- Origin: Long Beach, California
- Genres: Punk rock, hardcore punk
- Years active: 1980–1983
- Labels: Bemisbrain Records Enigma Records
- Past members: Jimmy Bemis Tim Gains Steve Sinclair Ron Gowdy Randy Scott Tish Lucca

= Modern Warfare (band) =

American punk rock band

Modern Warfare was an American early-1980s punk rock band from Long Beach, California. It featured Jim Bemis (guitar and lead vocals), Tim Gaines (bass), Steve Sinclair (bass), Ron Goudie (lead guitar), Randy Scott (drums), and Tish Lucca (Keyboards).

Bemis wrote most of the songs, and also lent his name to the band's label, Bemisbrain Records (sometimes written as two words, "Bemis Brain").
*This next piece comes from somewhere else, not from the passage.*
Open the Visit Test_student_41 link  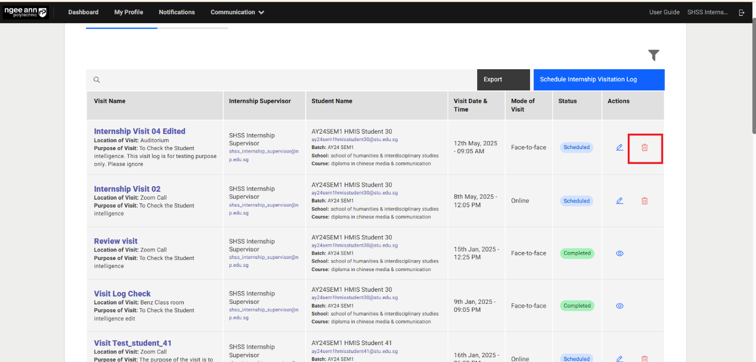point(133,343)
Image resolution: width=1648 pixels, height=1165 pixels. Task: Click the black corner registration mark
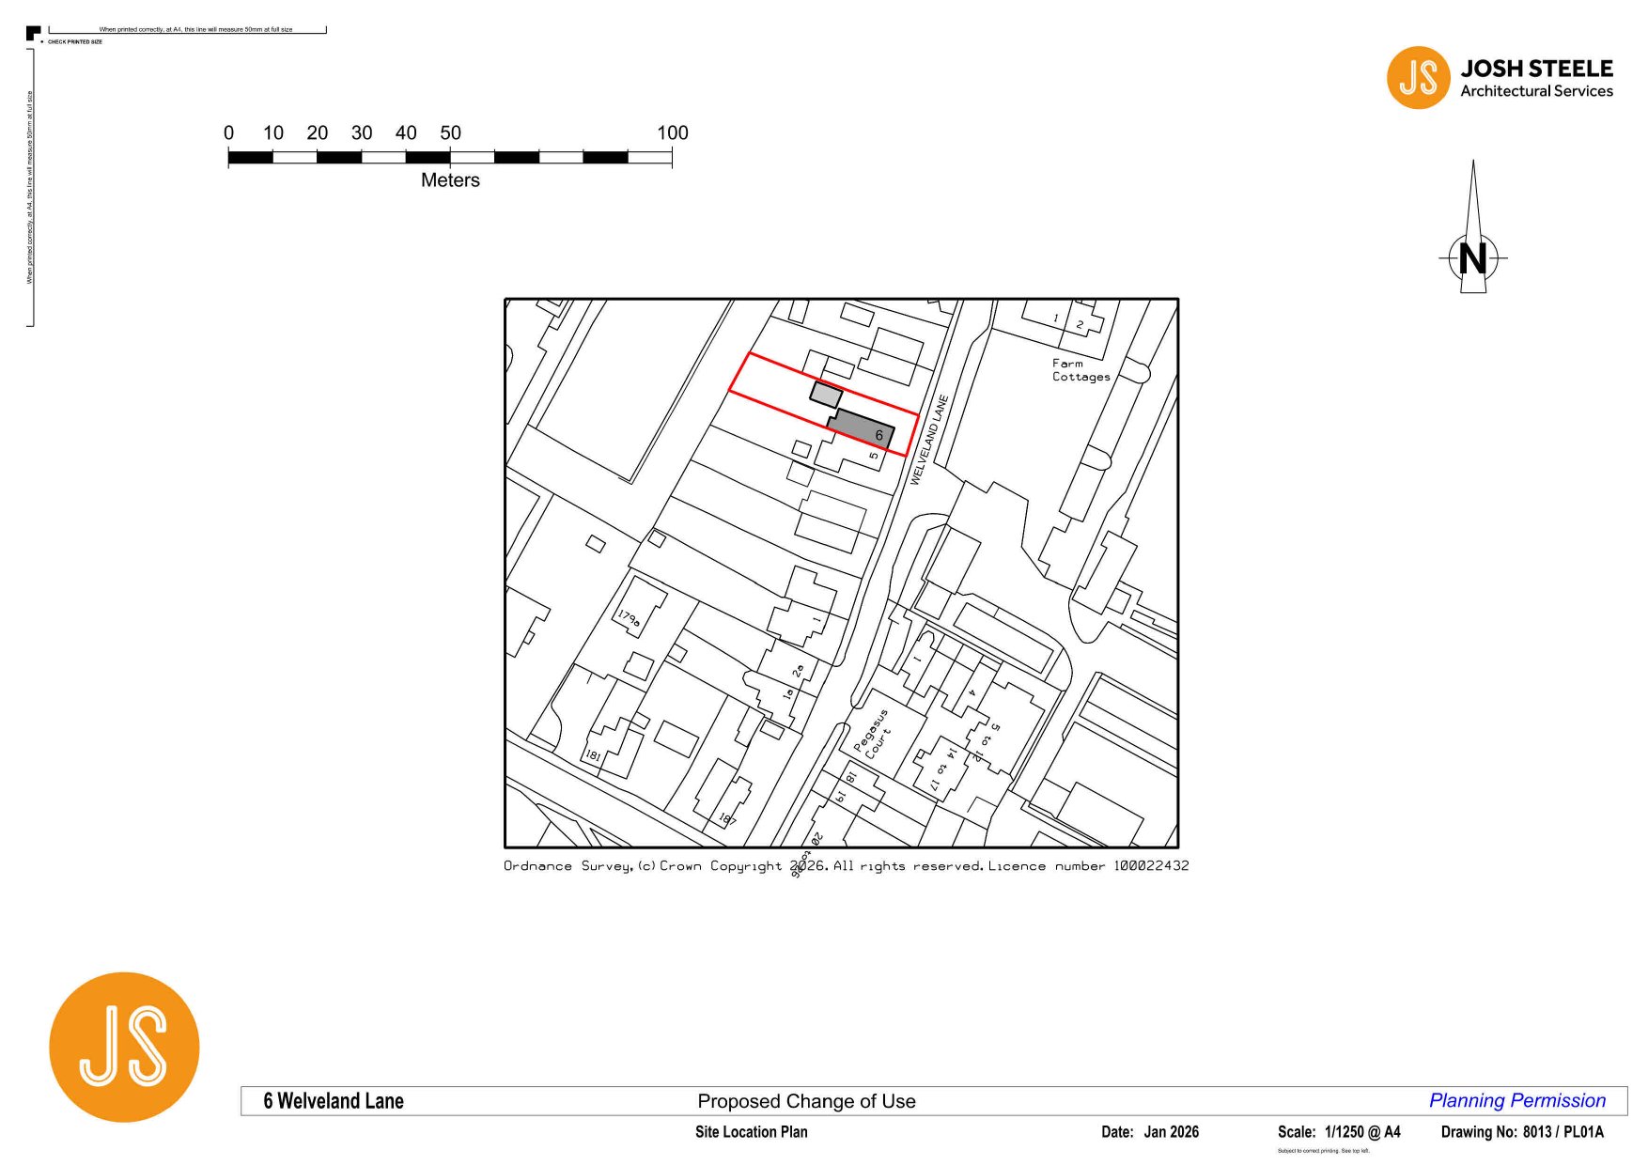[33, 34]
Bemisbrain (the name was reportedly a play on the Bemis Manufacturing Company, maker of toilet seats, though this was never confirmed by the band) issued records by several other punk and deathrock bands, including Tex & the Horseheads, Nip Drivers, Mnemonic Devices, and Super Heroines, as well as the two Hell Comes to Your House compilation albums.

==Discography==
- Modern Warfare (7-inch EP, 1980, Bemisbrain Records)
- Modern Warfare No. 2 (7-inch EP, 1981, Bemisbrain Records)

===Compilation appearances===
- Hell Comes to Your House (1981)
  - Includes "Out of My Head" and "Street Fightin' Man"
- American Youth Report (1982)
  - Includes "One for All"
- Life Is Boring So Why Not Steal This Record (1983)
  - Includes "Moral Majority"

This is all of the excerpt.